The build log also has an error for sparc64 which is different:

    scheme bytevector: 
        2.2 General Operations: ......
        6 out of 6 (100.0%) tests passed in 0.007916927337646484 seconds.
        2.3 Operations on Bytes and Octets: ..............
        14 out of 14 (100.0%) tests passed in 0.023489952087402344 seconds.
        2.4 Operations on Integers of Arbitrary Size: ..............
        14 out of 14 (100.0%) tests passed in 0.020093202590942383 seconds.
        2.5 Operations on 16-Bit Integers: ....Bus error
make[2]: *** [Makefile:256: test-libs] Error 138

I'm not quite sure exactly what's wrong there, but "bus error" speaks "address alignment issue" to me. While x86 and modern ARMs are lax on this, other architectures are still strict with memory access alignment. IIRC, SPARC is one of them.
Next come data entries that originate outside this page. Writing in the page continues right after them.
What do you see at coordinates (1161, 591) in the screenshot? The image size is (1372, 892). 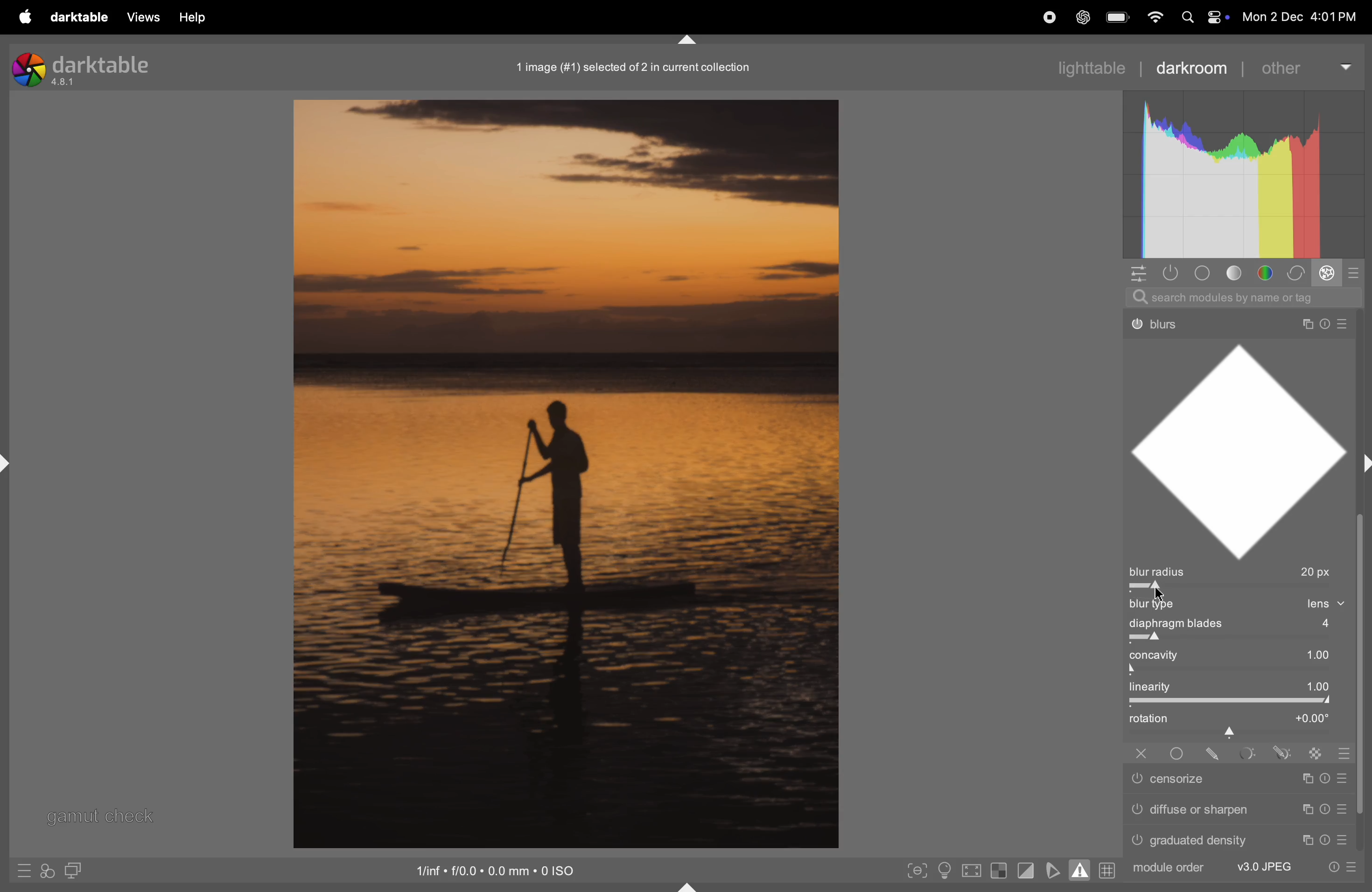 I see `cursor` at bounding box center [1161, 591].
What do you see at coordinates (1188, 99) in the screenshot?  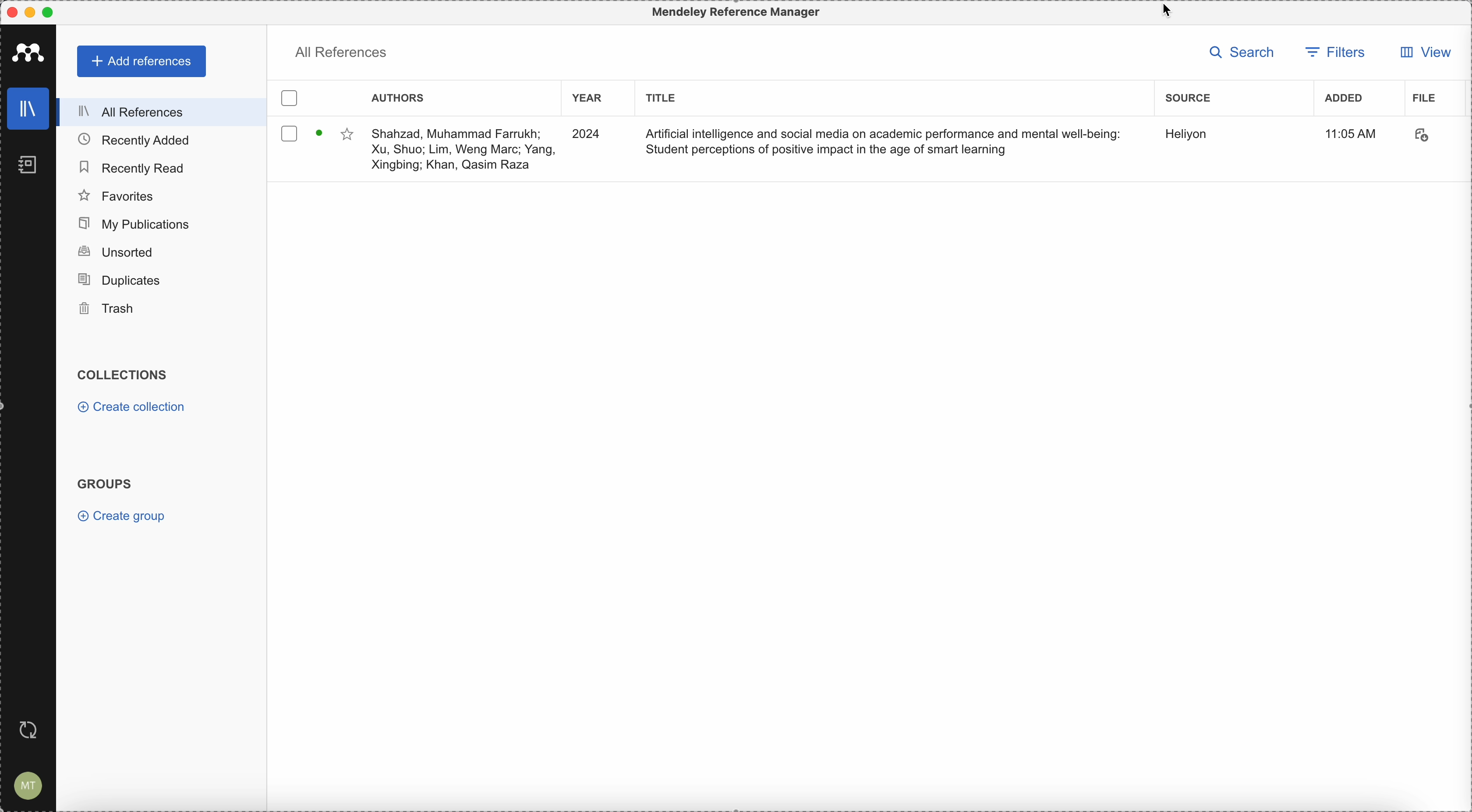 I see `source` at bounding box center [1188, 99].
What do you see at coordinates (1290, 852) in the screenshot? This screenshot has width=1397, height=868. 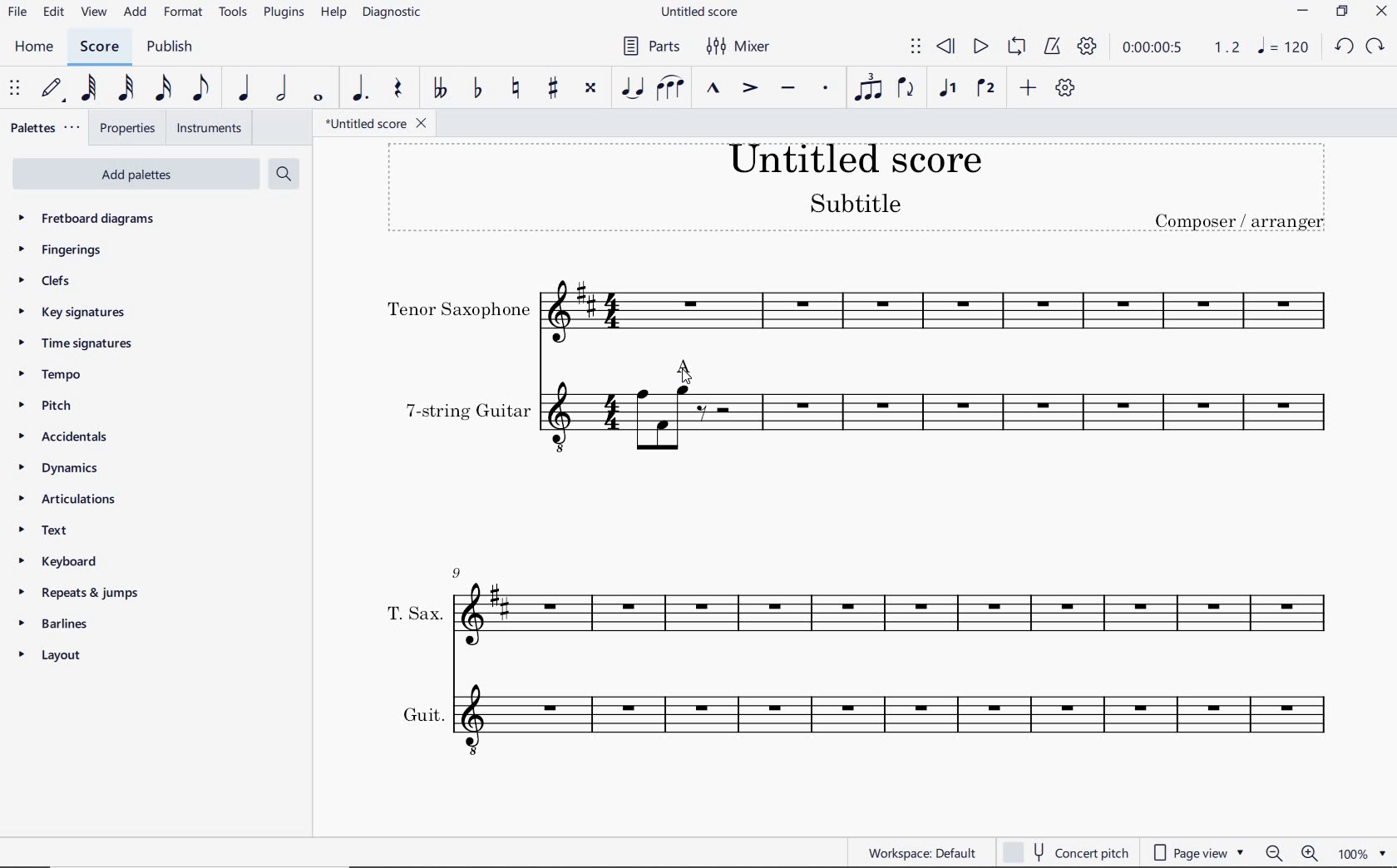 I see `ZOOM OUT OR ZOOM IN` at bounding box center [1290, 852].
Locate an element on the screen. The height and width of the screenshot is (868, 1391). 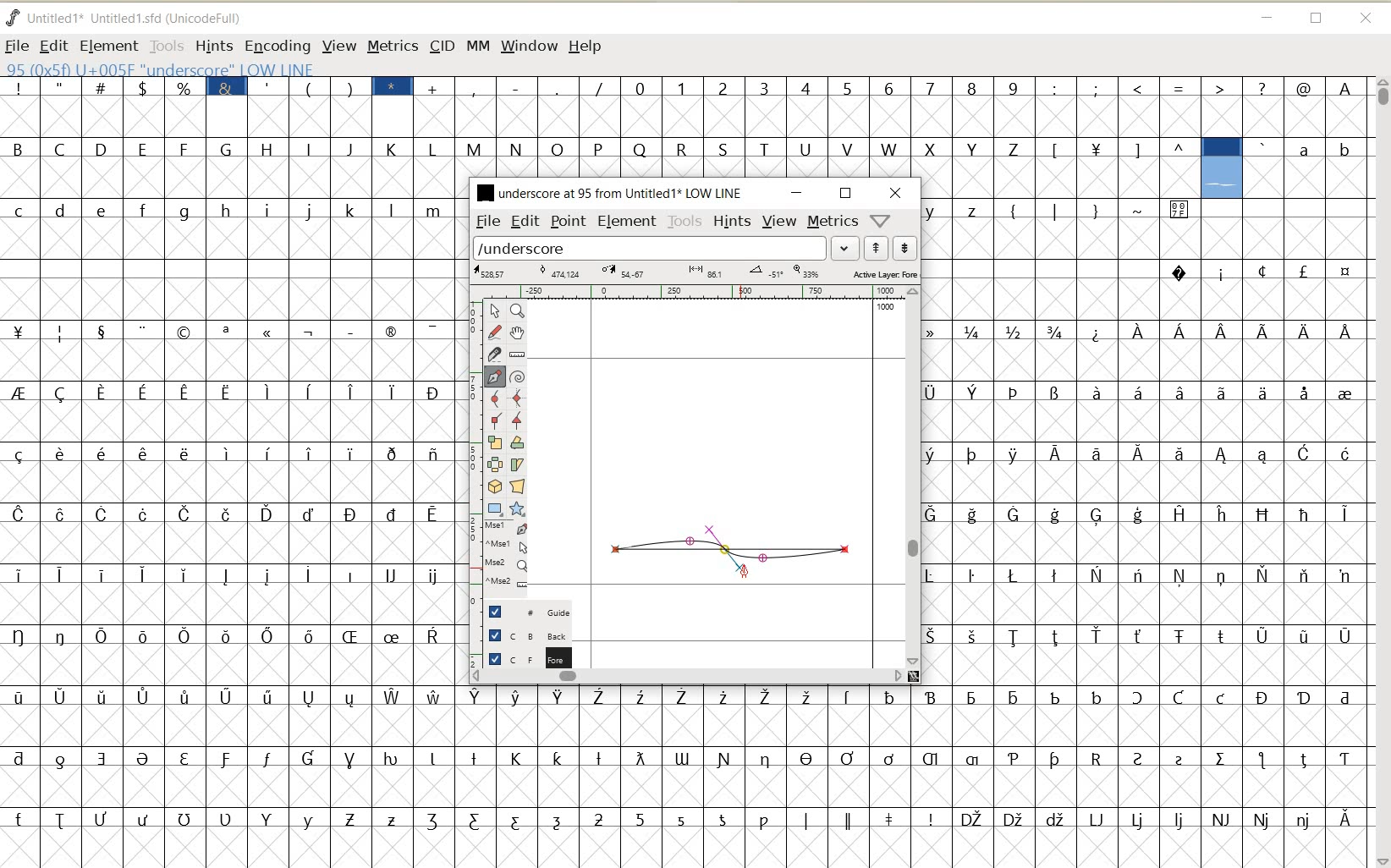
FILE is located at coordinates (17, 46).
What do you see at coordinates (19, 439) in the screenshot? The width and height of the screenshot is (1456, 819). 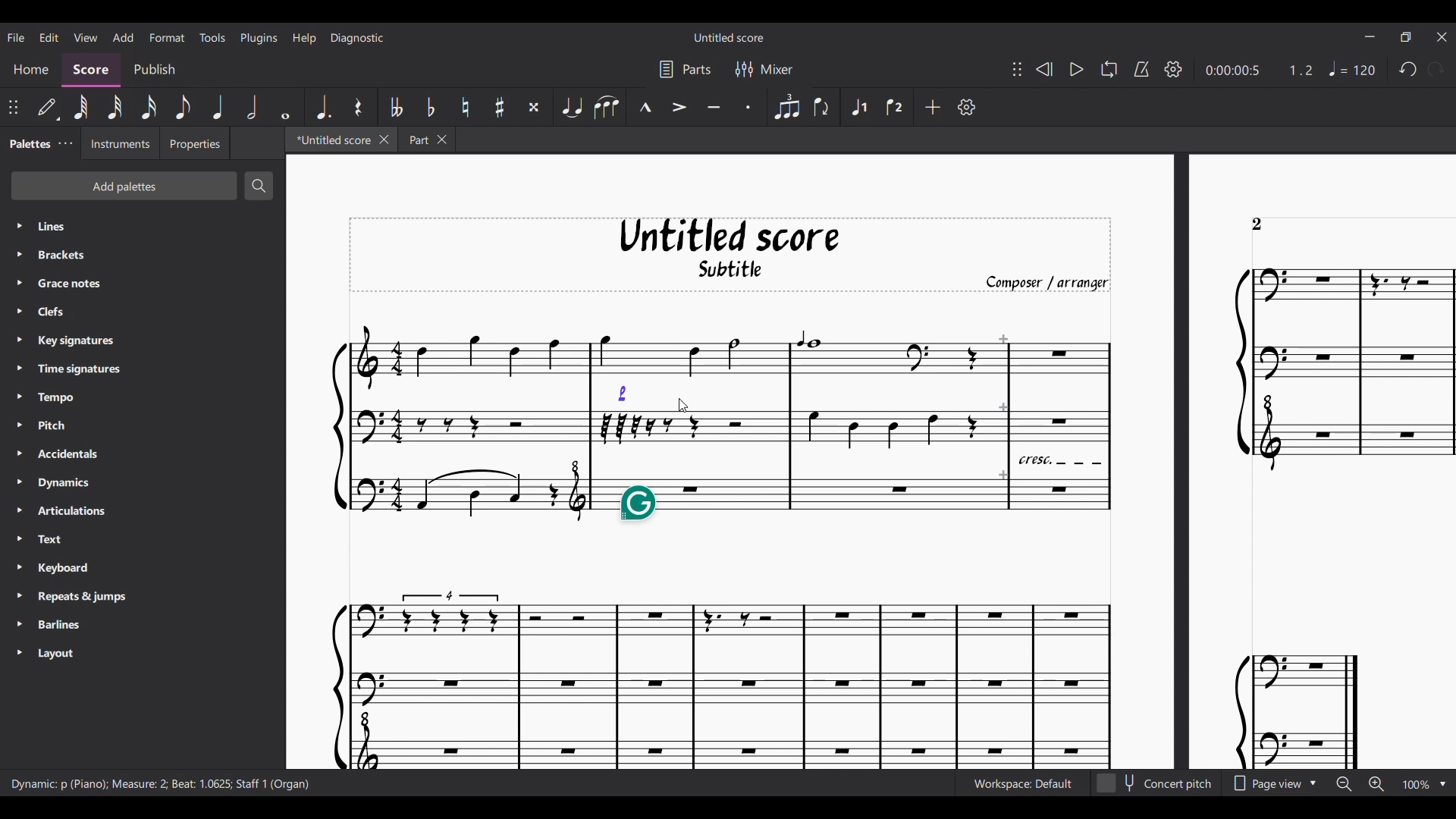 I see `Expand respective palette` at bounding box center [19, 439].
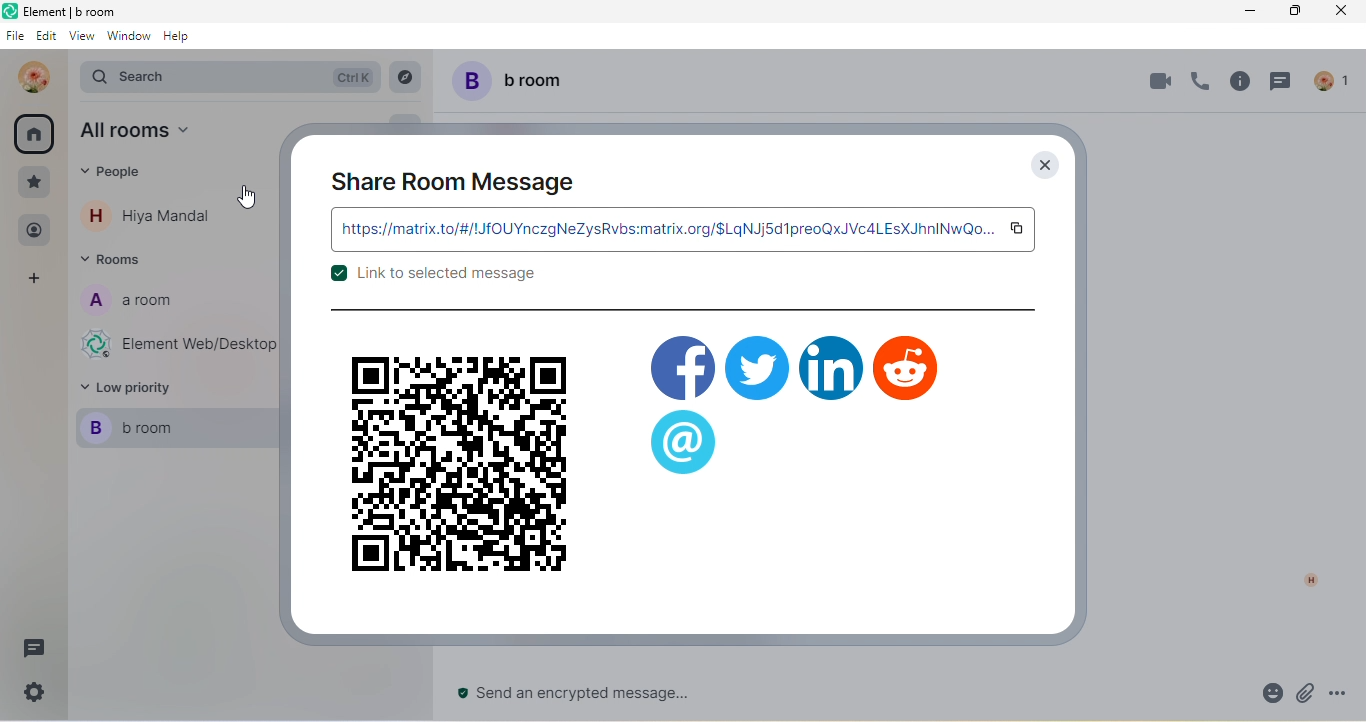  I want to click on send an encrypted message, so click(590, 694).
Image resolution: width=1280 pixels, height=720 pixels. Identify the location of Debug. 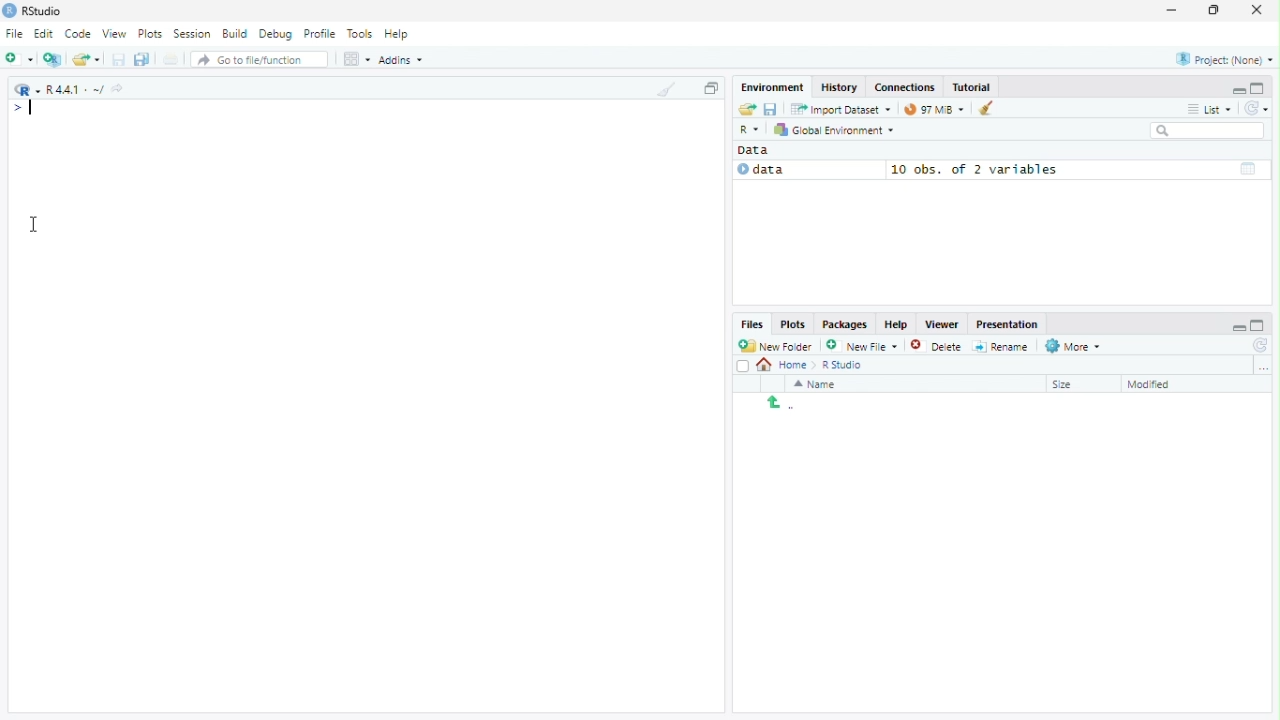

If the code tries to access a 16-bit word via an odd address – which it appears to do at times, accessing 16-bit values in a bytevector at unaligned odd offsets – then it's quite possible for that error to be triggered. The implementation seems to be breaking strict aliasing rules and just does some pointer arithmetic to compute the address, then casts it into int16_t.

I guess, the most safe and portable approach here would probably be to manually read two bytes to avoid alignment issues, but I'm kinda struggling to invent a compact form for that... Alternatively, it's possible to tell the compiler that this int16_t* has only 1-byte alignment, then it will generate appropriate code. However, that requires some non-standard attributes.

ashinn commented 3 years ago

The default features would not change in such a way as to break ABI compatibility.

ashinn commented 3 years ago

Regarding breaking strict aliasing, it's a bit tedious to implement that properly. I'd wait for a complaint from an actual SPARC user before worrying about it :)